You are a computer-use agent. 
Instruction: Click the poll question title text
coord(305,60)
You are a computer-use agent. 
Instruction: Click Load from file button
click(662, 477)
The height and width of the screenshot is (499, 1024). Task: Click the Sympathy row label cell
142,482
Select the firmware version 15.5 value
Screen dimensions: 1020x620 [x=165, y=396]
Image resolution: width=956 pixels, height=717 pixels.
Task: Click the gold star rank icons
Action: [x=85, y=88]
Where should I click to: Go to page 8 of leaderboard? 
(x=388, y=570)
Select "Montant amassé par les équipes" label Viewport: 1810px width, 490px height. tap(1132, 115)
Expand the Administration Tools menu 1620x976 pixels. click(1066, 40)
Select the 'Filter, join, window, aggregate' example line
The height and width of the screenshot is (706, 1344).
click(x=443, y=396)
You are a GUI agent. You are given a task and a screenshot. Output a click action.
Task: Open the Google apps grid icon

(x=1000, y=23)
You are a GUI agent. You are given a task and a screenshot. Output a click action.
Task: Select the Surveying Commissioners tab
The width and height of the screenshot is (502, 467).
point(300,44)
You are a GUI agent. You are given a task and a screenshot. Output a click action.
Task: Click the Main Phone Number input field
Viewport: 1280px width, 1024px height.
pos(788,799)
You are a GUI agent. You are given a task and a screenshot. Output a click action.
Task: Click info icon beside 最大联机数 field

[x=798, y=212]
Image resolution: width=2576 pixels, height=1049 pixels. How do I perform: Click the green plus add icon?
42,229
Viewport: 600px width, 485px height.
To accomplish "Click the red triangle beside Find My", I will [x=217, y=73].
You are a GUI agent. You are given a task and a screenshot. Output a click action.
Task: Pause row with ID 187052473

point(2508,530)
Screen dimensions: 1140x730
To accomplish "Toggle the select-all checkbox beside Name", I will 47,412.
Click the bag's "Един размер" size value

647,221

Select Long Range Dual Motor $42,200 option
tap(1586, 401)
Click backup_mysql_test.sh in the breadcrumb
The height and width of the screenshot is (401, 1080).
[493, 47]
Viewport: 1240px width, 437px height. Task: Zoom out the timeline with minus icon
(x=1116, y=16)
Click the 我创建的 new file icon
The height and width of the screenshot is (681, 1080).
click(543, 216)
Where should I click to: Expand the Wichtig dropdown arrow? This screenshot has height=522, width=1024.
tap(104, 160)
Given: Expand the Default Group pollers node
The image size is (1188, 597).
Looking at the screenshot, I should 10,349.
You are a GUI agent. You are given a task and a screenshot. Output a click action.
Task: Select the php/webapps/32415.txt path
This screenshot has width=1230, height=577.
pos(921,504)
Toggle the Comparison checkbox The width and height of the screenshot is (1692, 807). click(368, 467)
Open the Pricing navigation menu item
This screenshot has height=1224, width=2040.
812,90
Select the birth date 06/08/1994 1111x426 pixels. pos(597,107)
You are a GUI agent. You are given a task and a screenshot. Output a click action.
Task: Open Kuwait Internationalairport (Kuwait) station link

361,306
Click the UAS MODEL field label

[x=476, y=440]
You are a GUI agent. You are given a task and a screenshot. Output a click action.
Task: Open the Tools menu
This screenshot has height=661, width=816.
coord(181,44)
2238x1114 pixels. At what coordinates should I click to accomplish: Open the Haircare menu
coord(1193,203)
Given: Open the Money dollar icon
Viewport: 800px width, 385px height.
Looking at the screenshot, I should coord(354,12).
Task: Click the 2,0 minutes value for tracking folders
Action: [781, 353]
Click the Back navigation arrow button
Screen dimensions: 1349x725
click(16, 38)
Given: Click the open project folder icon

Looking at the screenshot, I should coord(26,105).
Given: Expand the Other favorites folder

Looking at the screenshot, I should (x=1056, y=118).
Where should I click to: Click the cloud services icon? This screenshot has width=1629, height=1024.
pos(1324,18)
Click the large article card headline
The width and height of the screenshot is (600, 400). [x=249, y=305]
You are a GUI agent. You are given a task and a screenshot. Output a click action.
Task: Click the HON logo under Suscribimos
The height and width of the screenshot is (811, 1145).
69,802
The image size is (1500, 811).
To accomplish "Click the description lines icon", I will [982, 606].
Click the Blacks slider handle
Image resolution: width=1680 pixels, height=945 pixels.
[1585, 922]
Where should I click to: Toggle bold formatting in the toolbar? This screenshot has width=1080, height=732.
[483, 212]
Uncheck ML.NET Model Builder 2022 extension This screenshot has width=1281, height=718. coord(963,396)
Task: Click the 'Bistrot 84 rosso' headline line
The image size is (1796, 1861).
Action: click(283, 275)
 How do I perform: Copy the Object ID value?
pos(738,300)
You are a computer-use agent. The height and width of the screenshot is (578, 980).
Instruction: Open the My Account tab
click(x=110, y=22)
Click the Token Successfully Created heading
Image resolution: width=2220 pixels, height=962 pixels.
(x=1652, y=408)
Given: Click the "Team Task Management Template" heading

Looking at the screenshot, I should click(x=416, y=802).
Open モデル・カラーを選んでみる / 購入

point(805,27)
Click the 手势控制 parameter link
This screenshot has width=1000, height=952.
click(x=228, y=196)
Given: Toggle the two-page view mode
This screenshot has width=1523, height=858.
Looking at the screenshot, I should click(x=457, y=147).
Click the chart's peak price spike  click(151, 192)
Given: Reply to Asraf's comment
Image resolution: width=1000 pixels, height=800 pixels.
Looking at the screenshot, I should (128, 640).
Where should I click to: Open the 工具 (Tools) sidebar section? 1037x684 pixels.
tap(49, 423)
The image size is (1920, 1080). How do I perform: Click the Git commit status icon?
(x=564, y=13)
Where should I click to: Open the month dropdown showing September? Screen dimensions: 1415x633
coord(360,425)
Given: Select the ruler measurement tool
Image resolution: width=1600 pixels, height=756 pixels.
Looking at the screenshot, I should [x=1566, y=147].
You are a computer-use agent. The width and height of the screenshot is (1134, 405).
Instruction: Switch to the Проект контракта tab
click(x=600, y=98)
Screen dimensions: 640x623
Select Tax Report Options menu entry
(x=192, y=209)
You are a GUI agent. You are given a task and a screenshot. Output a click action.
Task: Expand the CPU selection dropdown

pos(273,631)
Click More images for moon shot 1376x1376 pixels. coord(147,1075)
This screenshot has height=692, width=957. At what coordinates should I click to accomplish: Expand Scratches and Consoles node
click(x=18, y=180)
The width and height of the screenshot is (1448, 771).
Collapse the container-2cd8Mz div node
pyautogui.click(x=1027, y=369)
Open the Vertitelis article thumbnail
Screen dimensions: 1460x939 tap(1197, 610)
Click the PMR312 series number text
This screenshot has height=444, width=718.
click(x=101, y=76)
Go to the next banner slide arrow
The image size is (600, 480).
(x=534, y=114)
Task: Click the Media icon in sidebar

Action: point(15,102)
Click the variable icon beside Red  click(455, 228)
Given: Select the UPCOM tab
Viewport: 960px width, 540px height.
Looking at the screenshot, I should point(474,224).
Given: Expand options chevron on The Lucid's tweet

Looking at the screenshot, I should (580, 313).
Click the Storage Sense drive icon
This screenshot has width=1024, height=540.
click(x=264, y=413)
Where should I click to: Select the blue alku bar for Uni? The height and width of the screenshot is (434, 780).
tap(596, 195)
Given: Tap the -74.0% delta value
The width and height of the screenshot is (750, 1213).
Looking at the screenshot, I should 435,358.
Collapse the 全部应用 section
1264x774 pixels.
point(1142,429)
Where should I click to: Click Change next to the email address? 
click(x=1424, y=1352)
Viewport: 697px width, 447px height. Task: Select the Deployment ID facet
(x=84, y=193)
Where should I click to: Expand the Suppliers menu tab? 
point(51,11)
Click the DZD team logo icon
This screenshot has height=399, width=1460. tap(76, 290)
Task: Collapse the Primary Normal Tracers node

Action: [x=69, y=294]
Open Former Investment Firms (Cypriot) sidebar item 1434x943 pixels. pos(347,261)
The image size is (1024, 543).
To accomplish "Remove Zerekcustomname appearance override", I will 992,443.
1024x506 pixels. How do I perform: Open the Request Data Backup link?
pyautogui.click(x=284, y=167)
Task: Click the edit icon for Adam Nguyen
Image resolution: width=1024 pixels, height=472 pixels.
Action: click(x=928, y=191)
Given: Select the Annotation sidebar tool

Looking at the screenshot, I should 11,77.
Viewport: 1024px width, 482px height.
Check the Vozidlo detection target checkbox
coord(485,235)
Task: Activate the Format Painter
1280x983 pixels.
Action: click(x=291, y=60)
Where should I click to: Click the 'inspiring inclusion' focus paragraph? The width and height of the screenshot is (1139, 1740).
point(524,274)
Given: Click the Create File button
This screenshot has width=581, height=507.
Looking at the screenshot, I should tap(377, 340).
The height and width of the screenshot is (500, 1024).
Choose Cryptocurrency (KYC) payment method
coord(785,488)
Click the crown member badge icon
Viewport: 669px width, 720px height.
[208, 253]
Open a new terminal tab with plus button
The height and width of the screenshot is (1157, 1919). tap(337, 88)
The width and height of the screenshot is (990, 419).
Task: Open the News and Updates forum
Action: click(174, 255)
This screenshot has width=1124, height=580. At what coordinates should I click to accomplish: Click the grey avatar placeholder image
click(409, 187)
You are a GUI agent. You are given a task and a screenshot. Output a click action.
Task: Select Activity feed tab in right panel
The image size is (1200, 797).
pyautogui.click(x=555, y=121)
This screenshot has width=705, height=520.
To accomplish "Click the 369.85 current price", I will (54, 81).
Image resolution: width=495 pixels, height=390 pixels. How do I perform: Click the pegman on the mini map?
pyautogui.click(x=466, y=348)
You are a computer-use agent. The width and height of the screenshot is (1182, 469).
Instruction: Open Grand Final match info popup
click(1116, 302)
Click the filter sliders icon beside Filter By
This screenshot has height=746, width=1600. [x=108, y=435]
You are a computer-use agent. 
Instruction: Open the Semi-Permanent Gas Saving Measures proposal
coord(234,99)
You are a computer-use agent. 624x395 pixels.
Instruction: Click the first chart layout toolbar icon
▬▬▬▬▬▬▬▬▬▬
What you have to do:
In the records above, find each line with the word "computer" and copy it.

Solution to this problem:
You are a computer-use agent. 
You are a computer-use agent. 
You are a computer-use agent. The height and width of the screenshot is (578, 980).
You are a computer-use agent. The width and height of the screenshot is (1134, 405).
You are a computer-use agent. The width and height of the screenshot is (1182, 469).
You are a computer-use agent. 
You are a computer-use agent. 624x395 pixels.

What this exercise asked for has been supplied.